10. The blower housing of claim 9 wherein the first housing member and the second housing member are formed from stamped steel.

11. The blower housing of claim 9 wherein the first housing member includes a generally planar back plate having an inlet opening formed therein, wherein the inlet opening provides access into the impeller cavity such that exhaust gases can flow into the impeller cavity.

12. The blower housing of claim 11 wherein the exhaust outlet is offset from the back plate of the first housing member.

13. The blower housing of claim 9 wherein the blower housing is attachable to the furnace along the portion of the first outer flange that is generally coplanar with the inlet opening.

14. A blower assembly for use in expelling exhaust gases from a furnace through a circular exhaust pipe comprising:

a blower motor having a motor shaft;

a blower housing formed from stamped metal for supporting the blower motor, the blower housing comprising:

an internal impeller cavity defined by an outer wall;

an inlet opening positionable to receive exhaust gases from the furnace;

a mounting flange extending from the outer wall and being generally coplanar with the inlet opening;

a circular exhaust outlet configured to receive the circular exhaust pipe; and

a transition section positioned between the circular exhaust outlet and the impeller cavity, wherein the internal impeller cavity is in fluid communication with the circular exhaust outlet through the transition section, the transition section being formed as an integral part of the blower housing;

an impeller mounted to the motor shaft and contained within the impeller cavity, wherein rotation of the impeller within the impeller cavity creates a flow of exhaust gases out of the circular exhaust outlet,

wherein the blower housing is attachable to the furnace along the mounting flange.

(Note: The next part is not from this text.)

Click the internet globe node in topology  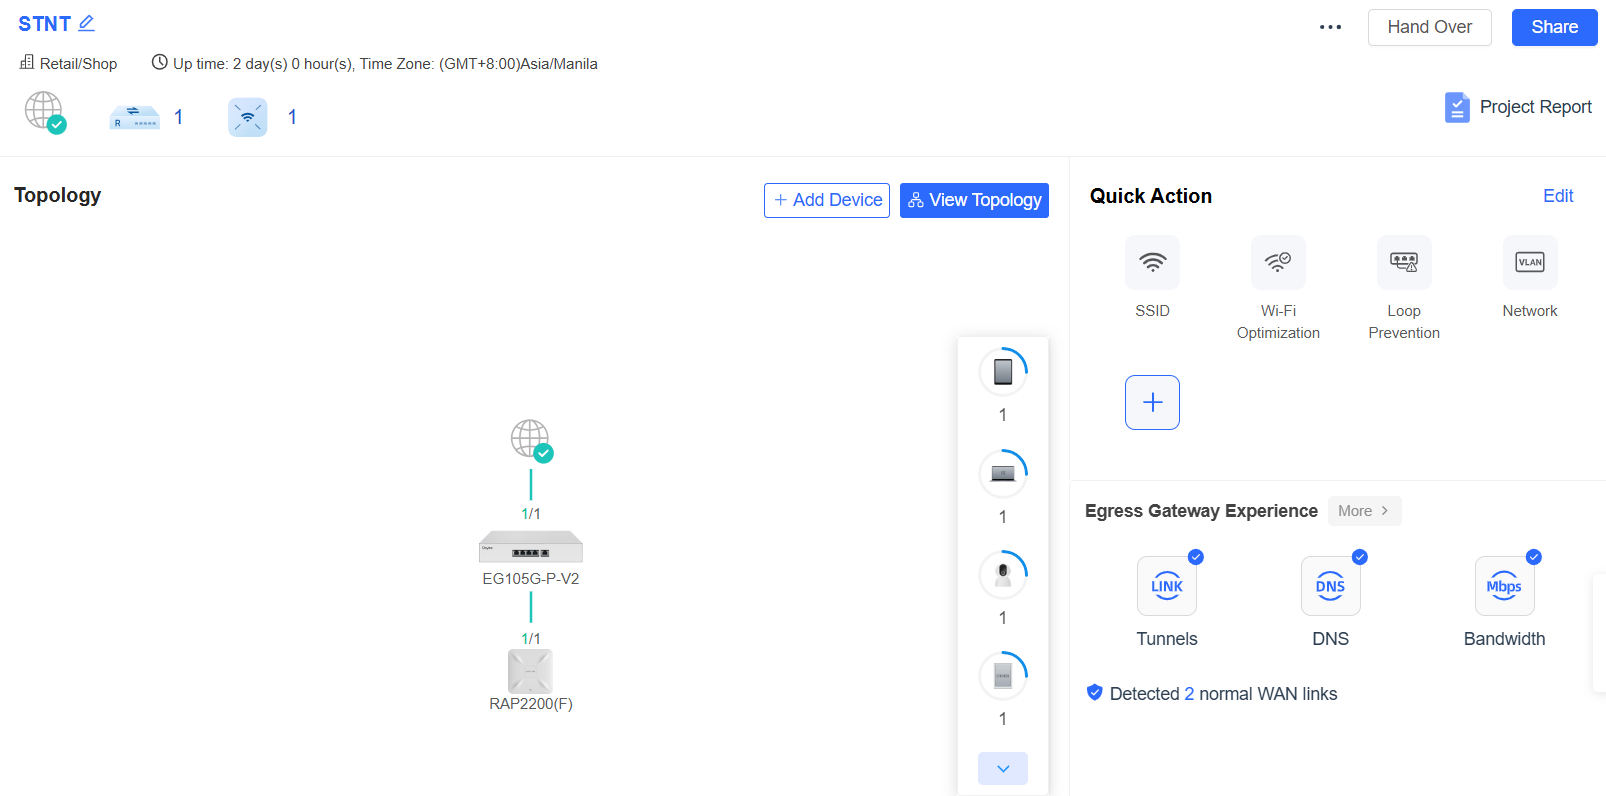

15. The blower assembly of claim 14 wherein the blower housing further comprises:

a first housing member formed from stamped metal, the first housing member defining a bottom half of both the transition section and the exhaust outlet of the blower housing; and

a second housing member formed from stamped metal, the second housing member being attachable to the first housing member to define the transition section and the circular exhaust outlet, wherein the second housing member includes a top half of both the transition section and the exhaust outlet, wherein the motor shaft of the blower motor extends through a shaft opening formed in the second housing member.

16. The blower assembly of claim 15 wherein the second housing member includes a second outer flange, wherein at least a portion of the second outer flange is generally coplanar with the inlet opening, wherein the first housing member includes a first outer flange such that the first housing member and the second housing member are affixed to each other along the first outer flange and the second outer flange to define the transition section and the exhaust outlet.